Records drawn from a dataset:

Content starts

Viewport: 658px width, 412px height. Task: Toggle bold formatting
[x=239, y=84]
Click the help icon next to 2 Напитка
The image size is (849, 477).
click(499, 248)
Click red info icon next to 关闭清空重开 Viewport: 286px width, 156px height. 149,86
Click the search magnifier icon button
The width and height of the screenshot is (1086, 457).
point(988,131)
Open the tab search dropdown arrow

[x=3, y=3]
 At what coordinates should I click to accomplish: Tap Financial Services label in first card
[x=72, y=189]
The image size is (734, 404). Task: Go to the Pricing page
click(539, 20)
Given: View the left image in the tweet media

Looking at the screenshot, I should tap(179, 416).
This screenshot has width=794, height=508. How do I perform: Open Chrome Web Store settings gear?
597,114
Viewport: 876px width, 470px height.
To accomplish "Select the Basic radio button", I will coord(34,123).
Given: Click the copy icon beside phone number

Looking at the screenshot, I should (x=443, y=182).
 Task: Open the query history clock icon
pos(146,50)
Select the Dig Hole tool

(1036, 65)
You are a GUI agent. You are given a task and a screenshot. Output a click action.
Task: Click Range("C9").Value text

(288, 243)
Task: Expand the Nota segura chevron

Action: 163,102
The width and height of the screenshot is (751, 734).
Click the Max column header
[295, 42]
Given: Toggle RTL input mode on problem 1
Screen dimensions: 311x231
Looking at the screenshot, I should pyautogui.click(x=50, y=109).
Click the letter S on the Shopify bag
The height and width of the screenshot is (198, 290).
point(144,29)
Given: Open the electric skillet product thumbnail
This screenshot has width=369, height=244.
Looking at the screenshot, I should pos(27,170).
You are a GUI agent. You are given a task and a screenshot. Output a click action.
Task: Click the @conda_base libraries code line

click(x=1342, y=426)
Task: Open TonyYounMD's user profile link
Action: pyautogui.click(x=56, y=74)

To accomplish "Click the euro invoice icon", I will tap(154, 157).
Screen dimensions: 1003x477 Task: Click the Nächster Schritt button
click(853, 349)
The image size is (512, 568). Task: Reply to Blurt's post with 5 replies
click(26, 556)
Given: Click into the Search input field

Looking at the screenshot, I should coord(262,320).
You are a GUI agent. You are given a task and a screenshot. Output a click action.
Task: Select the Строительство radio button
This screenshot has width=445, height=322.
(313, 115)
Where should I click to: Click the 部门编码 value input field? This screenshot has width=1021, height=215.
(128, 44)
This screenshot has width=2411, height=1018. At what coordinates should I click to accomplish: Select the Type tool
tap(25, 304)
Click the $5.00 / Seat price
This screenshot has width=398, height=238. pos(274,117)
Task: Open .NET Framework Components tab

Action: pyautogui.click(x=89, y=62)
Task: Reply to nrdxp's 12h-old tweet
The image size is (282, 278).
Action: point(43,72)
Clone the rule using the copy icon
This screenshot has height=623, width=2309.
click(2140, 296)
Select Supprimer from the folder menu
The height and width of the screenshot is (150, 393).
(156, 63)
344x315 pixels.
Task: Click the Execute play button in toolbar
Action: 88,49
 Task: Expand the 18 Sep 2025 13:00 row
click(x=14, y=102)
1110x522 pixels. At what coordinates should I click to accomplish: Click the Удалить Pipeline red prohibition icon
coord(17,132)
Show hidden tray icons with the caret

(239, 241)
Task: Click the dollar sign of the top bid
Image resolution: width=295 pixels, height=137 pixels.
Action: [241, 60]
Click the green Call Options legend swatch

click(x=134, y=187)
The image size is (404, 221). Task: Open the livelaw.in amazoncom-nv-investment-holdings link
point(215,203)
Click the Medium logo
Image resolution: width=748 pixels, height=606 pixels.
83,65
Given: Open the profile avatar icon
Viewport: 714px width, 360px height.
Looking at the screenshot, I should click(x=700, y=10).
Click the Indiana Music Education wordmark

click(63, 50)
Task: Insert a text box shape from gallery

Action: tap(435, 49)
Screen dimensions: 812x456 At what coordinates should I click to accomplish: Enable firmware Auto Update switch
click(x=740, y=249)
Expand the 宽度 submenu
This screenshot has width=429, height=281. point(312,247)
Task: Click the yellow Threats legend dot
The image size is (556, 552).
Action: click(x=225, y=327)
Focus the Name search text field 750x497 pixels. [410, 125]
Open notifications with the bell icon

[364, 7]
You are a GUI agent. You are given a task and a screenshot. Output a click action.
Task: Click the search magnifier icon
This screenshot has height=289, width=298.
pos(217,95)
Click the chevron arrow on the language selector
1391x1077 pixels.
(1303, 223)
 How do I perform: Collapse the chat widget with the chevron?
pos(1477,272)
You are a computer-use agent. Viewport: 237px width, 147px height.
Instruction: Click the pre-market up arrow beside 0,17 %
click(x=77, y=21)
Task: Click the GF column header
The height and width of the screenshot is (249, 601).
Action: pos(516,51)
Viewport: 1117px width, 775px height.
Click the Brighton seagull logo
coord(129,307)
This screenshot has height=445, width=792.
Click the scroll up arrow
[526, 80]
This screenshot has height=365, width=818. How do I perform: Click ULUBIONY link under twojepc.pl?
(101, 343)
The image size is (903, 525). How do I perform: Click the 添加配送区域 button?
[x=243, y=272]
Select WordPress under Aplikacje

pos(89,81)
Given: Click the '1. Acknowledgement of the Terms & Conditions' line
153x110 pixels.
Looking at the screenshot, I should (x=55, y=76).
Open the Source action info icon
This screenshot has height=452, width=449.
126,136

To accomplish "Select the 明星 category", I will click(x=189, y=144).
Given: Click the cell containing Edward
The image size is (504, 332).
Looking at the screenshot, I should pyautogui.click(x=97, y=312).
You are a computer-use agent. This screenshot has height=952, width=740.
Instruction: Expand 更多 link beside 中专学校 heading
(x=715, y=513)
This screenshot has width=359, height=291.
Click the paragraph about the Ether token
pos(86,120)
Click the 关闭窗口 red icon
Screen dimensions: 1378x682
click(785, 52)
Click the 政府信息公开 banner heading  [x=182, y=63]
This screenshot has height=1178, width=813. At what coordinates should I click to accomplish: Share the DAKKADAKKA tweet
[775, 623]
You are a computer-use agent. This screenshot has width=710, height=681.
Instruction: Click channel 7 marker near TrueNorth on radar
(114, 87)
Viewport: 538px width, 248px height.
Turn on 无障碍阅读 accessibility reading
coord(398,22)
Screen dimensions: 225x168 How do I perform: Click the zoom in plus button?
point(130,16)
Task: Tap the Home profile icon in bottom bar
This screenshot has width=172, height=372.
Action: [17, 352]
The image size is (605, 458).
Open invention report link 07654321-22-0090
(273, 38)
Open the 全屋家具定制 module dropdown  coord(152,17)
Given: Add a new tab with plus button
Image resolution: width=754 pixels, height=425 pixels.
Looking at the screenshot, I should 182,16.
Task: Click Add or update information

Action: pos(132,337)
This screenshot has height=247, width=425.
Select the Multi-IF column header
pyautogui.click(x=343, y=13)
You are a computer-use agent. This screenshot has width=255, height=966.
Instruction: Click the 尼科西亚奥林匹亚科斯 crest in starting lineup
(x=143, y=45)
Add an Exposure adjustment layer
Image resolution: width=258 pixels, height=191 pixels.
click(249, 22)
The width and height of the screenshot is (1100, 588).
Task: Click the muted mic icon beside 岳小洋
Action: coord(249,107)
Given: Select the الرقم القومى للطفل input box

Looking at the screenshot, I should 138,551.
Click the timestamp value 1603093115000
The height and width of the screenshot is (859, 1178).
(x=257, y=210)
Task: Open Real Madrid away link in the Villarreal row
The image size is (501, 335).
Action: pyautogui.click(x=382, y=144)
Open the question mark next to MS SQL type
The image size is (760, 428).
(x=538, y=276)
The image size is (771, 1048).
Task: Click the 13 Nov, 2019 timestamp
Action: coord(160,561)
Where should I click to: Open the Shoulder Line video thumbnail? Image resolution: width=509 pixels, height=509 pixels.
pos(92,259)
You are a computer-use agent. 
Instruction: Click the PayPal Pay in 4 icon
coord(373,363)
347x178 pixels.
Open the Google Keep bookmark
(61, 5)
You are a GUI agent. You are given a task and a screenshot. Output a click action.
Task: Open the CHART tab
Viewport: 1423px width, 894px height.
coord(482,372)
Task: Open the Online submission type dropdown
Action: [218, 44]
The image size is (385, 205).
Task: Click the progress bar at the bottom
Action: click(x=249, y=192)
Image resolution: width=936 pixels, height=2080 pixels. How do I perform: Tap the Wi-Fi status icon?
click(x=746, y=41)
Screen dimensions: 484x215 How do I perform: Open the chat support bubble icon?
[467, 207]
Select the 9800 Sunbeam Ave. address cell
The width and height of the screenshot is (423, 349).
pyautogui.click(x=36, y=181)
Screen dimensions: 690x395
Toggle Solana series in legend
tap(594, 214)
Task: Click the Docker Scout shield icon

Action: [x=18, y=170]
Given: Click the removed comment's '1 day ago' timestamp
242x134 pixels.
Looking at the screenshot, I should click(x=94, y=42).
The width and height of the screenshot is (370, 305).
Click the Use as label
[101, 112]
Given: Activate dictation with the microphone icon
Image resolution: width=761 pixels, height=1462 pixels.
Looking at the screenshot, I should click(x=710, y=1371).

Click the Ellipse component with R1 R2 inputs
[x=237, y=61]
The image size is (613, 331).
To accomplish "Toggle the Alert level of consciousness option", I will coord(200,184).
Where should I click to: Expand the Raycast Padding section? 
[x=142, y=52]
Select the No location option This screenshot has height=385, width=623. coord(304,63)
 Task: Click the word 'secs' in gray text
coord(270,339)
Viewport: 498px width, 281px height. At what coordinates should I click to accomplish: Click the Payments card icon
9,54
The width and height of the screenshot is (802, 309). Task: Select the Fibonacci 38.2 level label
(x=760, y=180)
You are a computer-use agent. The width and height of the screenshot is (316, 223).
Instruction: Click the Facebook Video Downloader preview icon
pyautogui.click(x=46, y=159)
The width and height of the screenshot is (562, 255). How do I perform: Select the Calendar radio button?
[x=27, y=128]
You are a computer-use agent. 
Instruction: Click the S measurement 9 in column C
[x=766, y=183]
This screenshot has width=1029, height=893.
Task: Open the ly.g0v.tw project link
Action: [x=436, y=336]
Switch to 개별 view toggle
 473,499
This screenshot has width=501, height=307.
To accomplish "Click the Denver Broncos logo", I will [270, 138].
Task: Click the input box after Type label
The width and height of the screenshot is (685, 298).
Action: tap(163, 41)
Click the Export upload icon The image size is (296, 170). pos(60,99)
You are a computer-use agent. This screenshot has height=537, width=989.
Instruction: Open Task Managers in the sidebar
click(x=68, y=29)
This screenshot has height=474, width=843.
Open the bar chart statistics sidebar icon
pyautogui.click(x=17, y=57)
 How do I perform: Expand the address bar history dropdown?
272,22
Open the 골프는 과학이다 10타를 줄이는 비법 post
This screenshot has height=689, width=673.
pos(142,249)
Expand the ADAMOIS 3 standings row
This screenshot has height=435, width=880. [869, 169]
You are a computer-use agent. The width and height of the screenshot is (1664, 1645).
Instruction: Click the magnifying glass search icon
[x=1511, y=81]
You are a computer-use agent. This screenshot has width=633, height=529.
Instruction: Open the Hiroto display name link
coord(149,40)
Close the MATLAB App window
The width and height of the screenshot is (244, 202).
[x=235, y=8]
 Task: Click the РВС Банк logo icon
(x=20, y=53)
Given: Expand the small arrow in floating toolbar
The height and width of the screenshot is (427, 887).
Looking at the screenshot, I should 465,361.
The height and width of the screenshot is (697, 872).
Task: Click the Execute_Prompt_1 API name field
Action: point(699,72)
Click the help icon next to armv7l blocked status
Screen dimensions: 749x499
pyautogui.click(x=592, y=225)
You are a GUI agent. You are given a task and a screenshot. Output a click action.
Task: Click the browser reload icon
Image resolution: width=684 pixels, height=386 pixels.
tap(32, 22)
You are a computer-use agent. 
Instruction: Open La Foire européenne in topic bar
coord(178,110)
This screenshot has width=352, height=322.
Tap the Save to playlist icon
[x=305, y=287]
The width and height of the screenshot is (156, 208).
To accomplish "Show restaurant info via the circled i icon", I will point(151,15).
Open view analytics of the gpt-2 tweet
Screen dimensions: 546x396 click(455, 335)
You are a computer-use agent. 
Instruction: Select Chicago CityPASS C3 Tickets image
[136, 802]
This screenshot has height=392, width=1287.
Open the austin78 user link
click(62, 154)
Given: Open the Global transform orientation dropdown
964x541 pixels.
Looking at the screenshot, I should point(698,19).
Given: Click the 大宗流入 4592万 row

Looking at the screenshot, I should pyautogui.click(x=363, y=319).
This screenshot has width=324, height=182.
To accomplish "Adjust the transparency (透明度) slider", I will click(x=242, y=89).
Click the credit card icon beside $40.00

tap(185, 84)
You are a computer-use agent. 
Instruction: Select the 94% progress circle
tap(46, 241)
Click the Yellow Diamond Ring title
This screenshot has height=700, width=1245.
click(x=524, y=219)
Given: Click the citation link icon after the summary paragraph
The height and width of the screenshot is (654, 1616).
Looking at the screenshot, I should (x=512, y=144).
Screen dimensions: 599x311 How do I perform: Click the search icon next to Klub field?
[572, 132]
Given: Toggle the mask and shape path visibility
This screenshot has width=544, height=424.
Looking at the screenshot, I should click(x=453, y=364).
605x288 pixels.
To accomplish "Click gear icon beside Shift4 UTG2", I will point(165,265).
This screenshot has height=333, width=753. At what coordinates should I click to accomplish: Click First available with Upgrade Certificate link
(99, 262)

Content ends

WORK TO COMPLETE
Your task is to list each line of the records with the word "after".

TASK SOLUTION
Task: Click the input box after Type label
Given: Click the citation link icon after the summary paragraph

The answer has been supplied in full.